2. Local governments and state-owned enterprises to borrow
As the private sector deleverages, there are only policy-driven entities that can take up the slack, and that means local governments and state-owned companies. Because banks are also largely state-owned in China, the combined result would actually be similar to US government increases spending to stimulate the economy while increase borrowing. Again, because the government cannot theoretically run out of money, the government can, at least theoretically, throw as much money as necessary.
3. Build more pointless stuff
Just invest in whatever. Ten more Burj Khalifa, twenty more New York city replica, whatever. Just build something, so suppliers get paid and their overcapacity is now used, while the workers get paid to consume.
4. Bad debts? Where?
Just pretend there’s none, ok? Hide them somewhere.
5. Problem solved
The last time the Chinese government did it, the size of the package was RMB4 trillion. In reality, net new loans to non-financial companies in 2009 alone amounted to more than RMB7 trillion, and another RMB4.8 trillion or so was lent in 2010 to non-financial companies, not to mention that money supply has already been doubled. Of course, we have no idea what these figures would look like without the stimulus, or we can’t be sure about the actual lending that is directly associated with the stimulus, but the actual amount of money being thrown at the economy was probably closer to RMB8 trillion, rather than RMB4 trillion.
In the eyes of the world excluding China, the RMB4 trillion stimulus on paper (or the RMB8 trillion stimulus in substance) appears to be the phenomenal success. Not only did it well surpass that 8% growth target, but also almost as if China saved the world economy. Within China, the stimulus has been largely regarded as a mistake. Perhaps this is why the consensus currently believes that the coming stimulus will not be of the size of RMB4 trillion, because the last stimulus is now regarded as unnecessarily large.
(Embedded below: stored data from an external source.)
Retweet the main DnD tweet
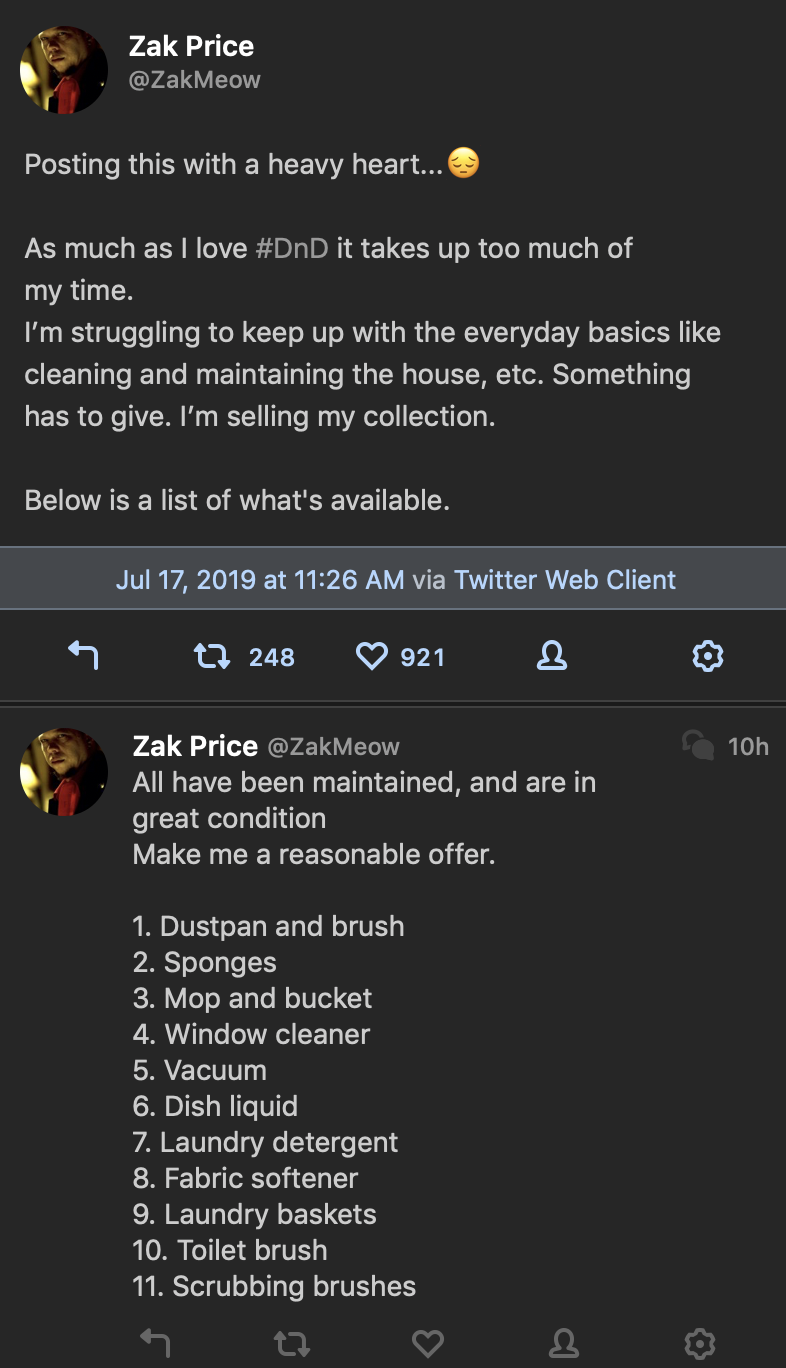Screen dimensions: 786x1368 [x=212, y=656]
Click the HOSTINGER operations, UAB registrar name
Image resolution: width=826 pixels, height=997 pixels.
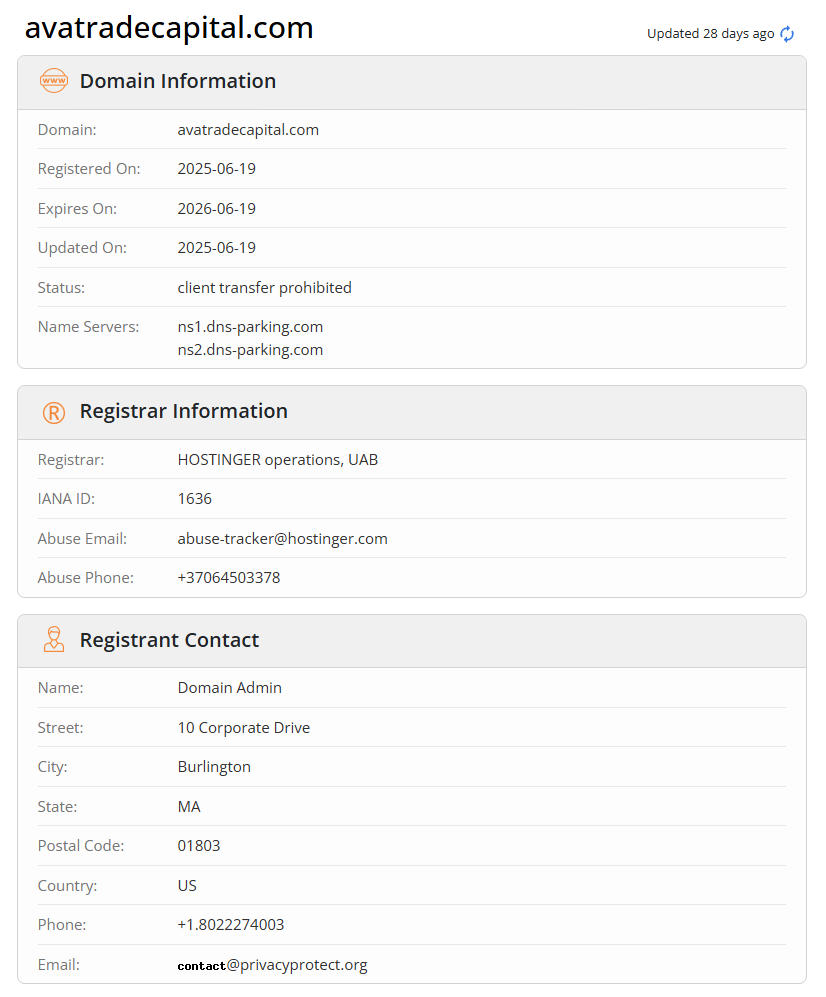(x=277, y=460)
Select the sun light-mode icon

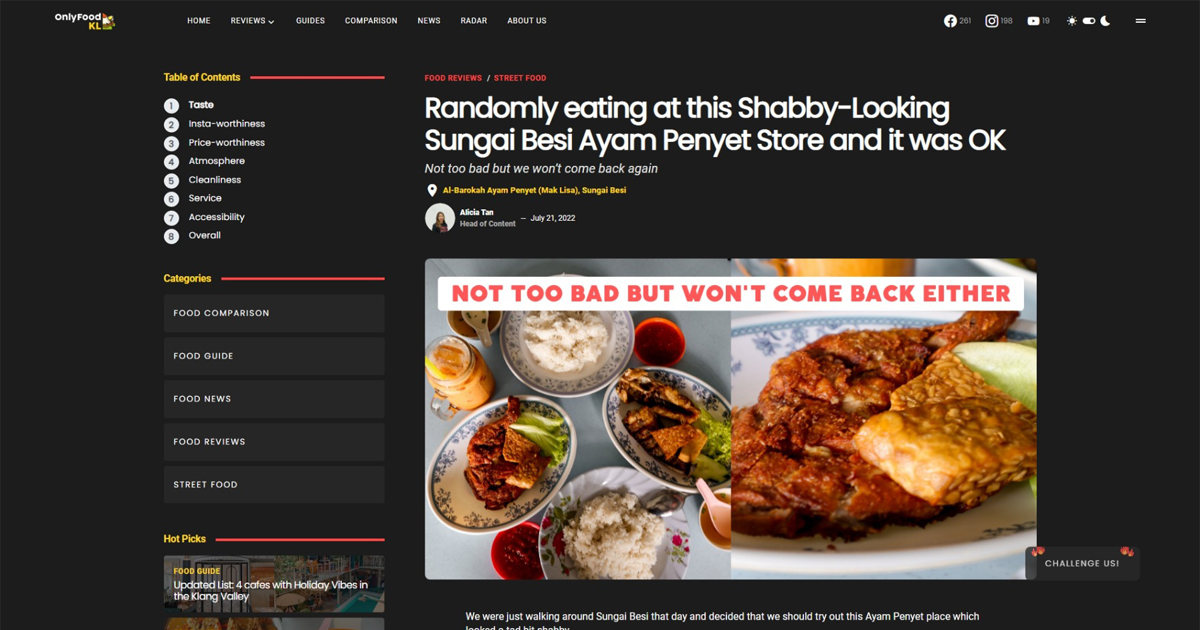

This is mainly because of inflation that followed the massive fiscal and monetary stimulus, and because of the real estate bubble which makes new homes largely unaffordable to average workers. Worse still, in the eyes of average Chinese, the money being thrown into the problem benefit none other than real estate developers and corrupt officials, who are the winners for inflation and booming real estate prices. Indeed, as said previously, these corrupt elites who rule China are most concerned not about inflation, but lack of inflation. Without massive fiscal and monetary stimulus which enabled some of the most outrageous investment projects, corrupt officials and connected businessmen would have no chance to pocket huge amount of money in the process, and without inflation and persistently low interest rates, not only would these investment projects be impossible, it would also mean that corrupt elites of China could not have hoped to put money into the real estate market can pocket even more money.
China currently has a massive amount of debt in private sector as well as the public sector. It is in the government’s interest to inflate the debt away. However, the problem of the Chinese economy has grown even larger over the past few years when the economy was on steroid. With debt deflation in sight, even more money has to be thrown into the problem for the sake of maintaining GDP growth and to generate sufficient level of inflation to make debt servicing easier (and for corrupt elites to pocket more money). Also consider the huge risks from Europe which could turn out to be disastrous. In that scenario, the kind of money necessary to reflate the Chinese economy will not be RMB4 trillion. It will probably be closer to RMB10 trillion (on paper).
But then, if the previous RMB4 trillion stimulus was regarded as a mistake, will it make sense to try an RMB10 trillion one?